## Exercise objective
Copy the records below word for word, leaving out nothing.

===== Information

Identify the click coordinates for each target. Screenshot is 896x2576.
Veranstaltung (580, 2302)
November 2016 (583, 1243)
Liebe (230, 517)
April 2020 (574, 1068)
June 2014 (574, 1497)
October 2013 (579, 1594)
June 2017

==========

## Response to this task
Identify the click coordinates for each target. Screenshot is 896x2576.
Veranstaltung (580, 2302)
November 2016 (583, 1243)
Liebe (230, 517)
April 2020 (574, 1068)
June 2014 (574, 1497)
October 2013 (579, 1594)
June 2017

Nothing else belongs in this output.